En 1991, Gérard Lyon-Caen l’annonçait haut et fort : avec la messagerie électronique, “le strict respect des correspondances a vécu “. Le professeur de droit social évoquait déjà un “ordre technologique qui n’a plus rien de commun avec l’ancienne subordination, car le salarié (…) est surveillé par la machine, à la limite par lui-même, par tous et par personne “. En 2002, dans son second rapport sur la cybersurveillance en entreprise, la Commission nationale informatique et libertés (Cnil) veut limiter les dérives de cette tendance en édictant sept commandements. “Tous les employeurs ne sont pas des inquisiteurs, et tous les salariés ne passent pas leur temps sur internet pour des besoins personnels “, se satisfait Hubert Bouchet, vice-président délégué de la Cnil.
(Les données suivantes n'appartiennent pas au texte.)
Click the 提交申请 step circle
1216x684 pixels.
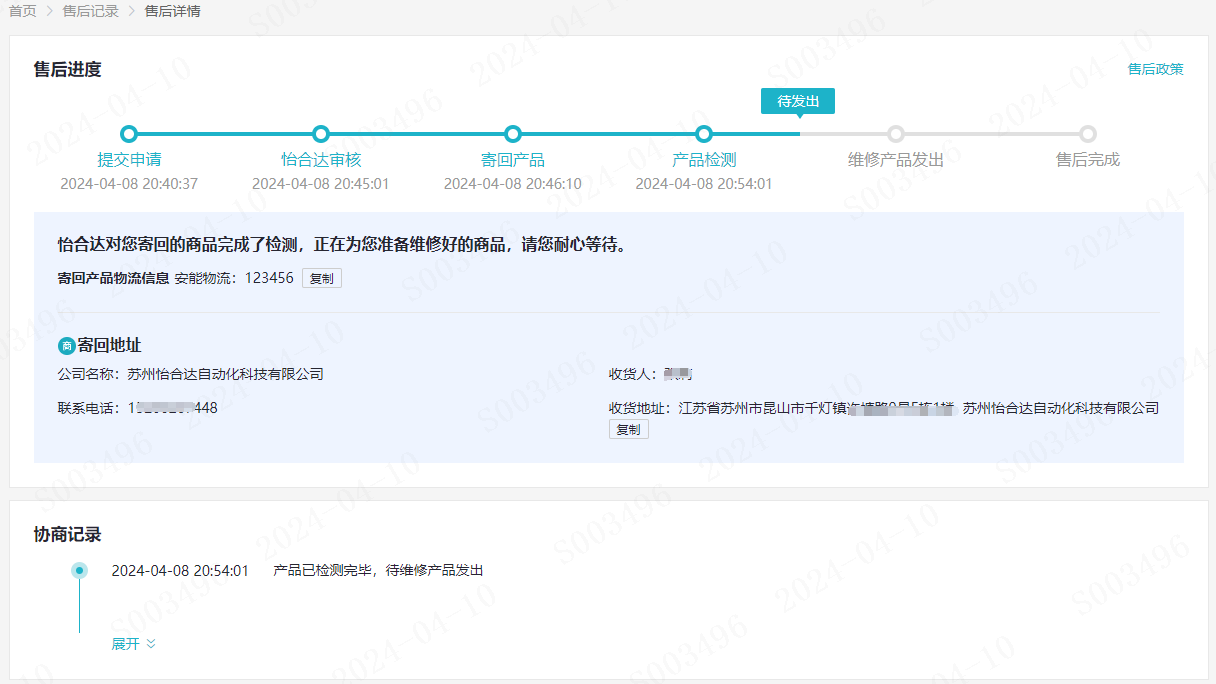click(x=129, y=134)
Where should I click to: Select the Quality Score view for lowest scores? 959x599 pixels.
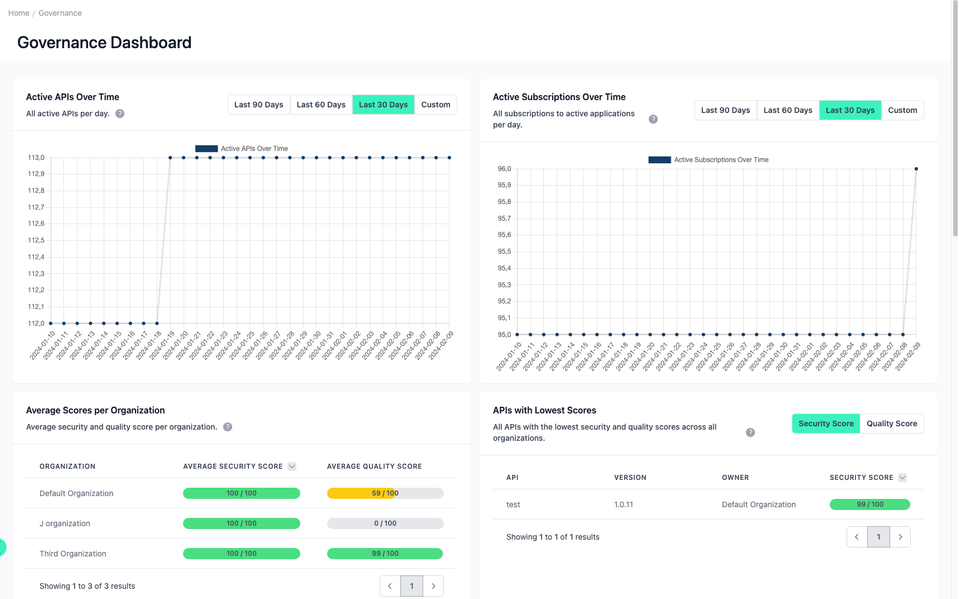tap(892, 423)
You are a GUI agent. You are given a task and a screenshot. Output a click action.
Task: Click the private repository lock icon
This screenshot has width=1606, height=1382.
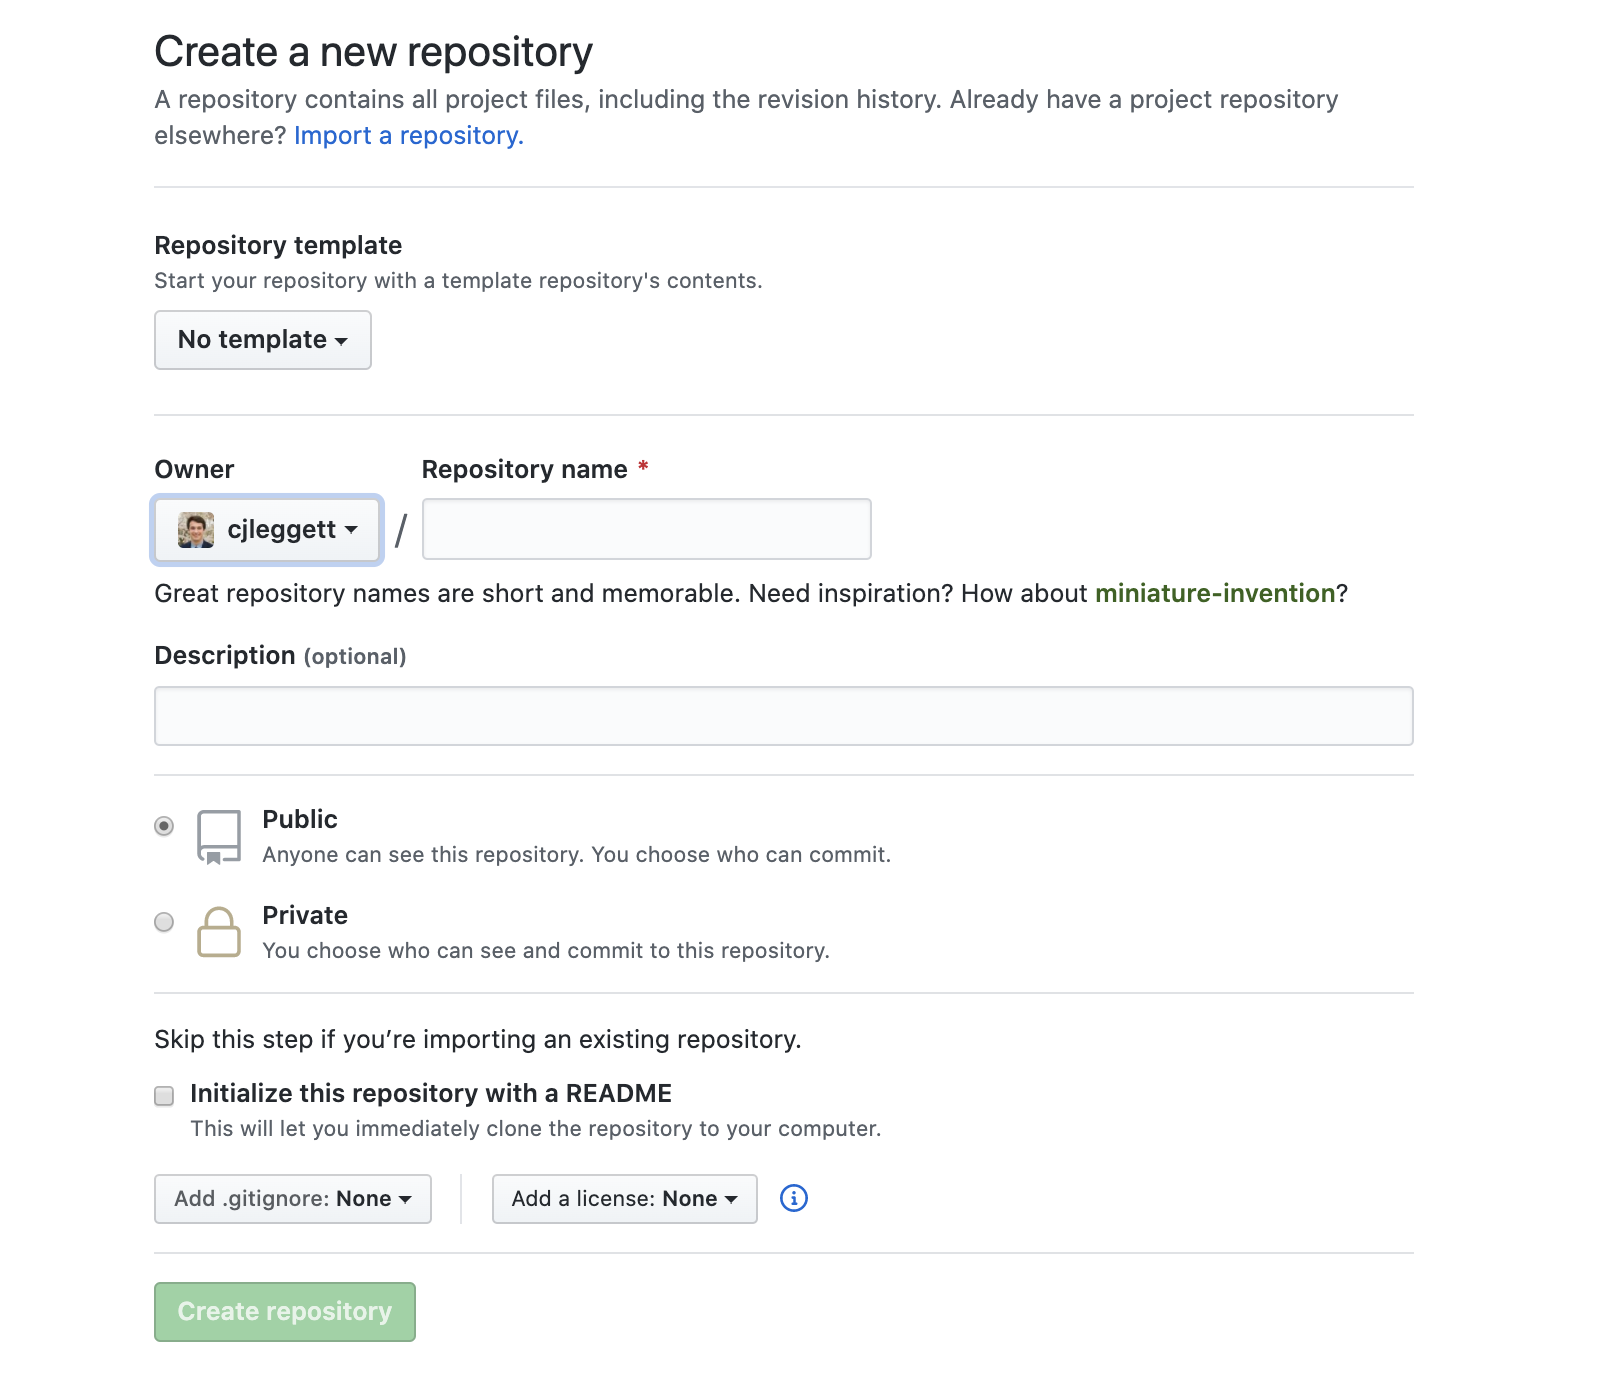219,932
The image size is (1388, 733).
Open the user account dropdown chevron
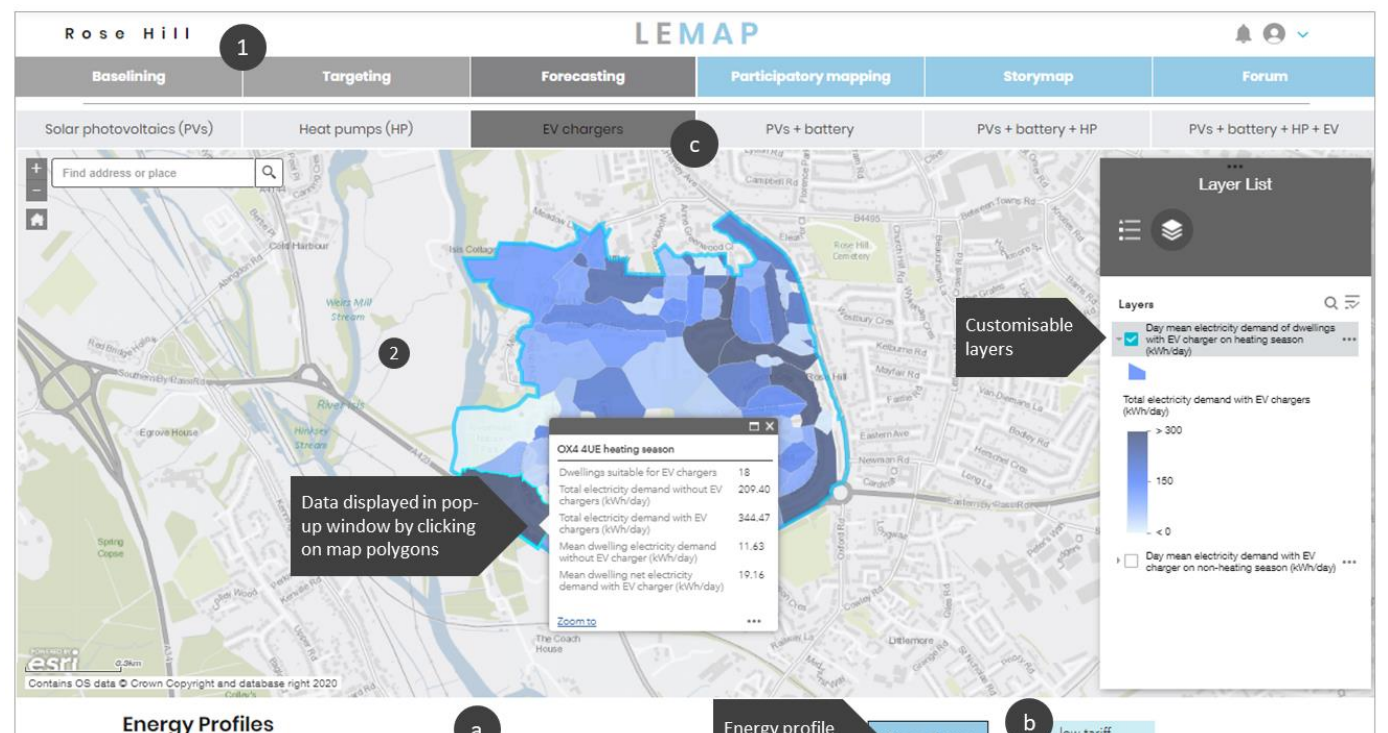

Le nombre réduit de plaintes en atteste.
Un expert indépendant des dirigeants et des salariés
Deux préconisations sont mises en avant. La première : inclure, dans le bilan social de l’entreprise, un chapitre “Informatique et libertés” indiquant les mesures de sécurité traçant l’activité des utilisateurs. Ce texte obligerait les instances représentatives à aborder clairement le sujet. La seconde idée, plus originale, est de créer, dans chaque entreprise, un poste de délégué à la protection des données. Un expert indépendant, comme le médecin du travail ou le commissaire aux comptes. “Il doit être impartial et ne peut donc représenter ni les dirigeants ni les salariés “, revendique Hubert Bouchet, qui écarte l’idée d’en confier le rôle aux délégués du personnel.Certes, ces derniers ne sont pas impartiaux. Mais, en vertu de l’article L 422-1-1 du Code du travail, ils ont pour mission de veiller au respect des droits des personnes et des libertés individuelles dans l’entreprise. Pourquoi ne le feraient-ils pas en matière de cybersurveillance ? Pourquoi créer un poste supplémentaire, qui coûtera de l’argent à l’entreprise ? La Cnil espère en fait que ce “médiateur” puisse aussi recevoir les plaintes et servir de “correspondant informatique et libertés “. Mais il y a fort à parier que patrons et syndicats s’opposeront ?” directement ou non ?” à cette proposition. A ce jour, seul le Clusif, susceptible de remplir le rôle, y serait favorable.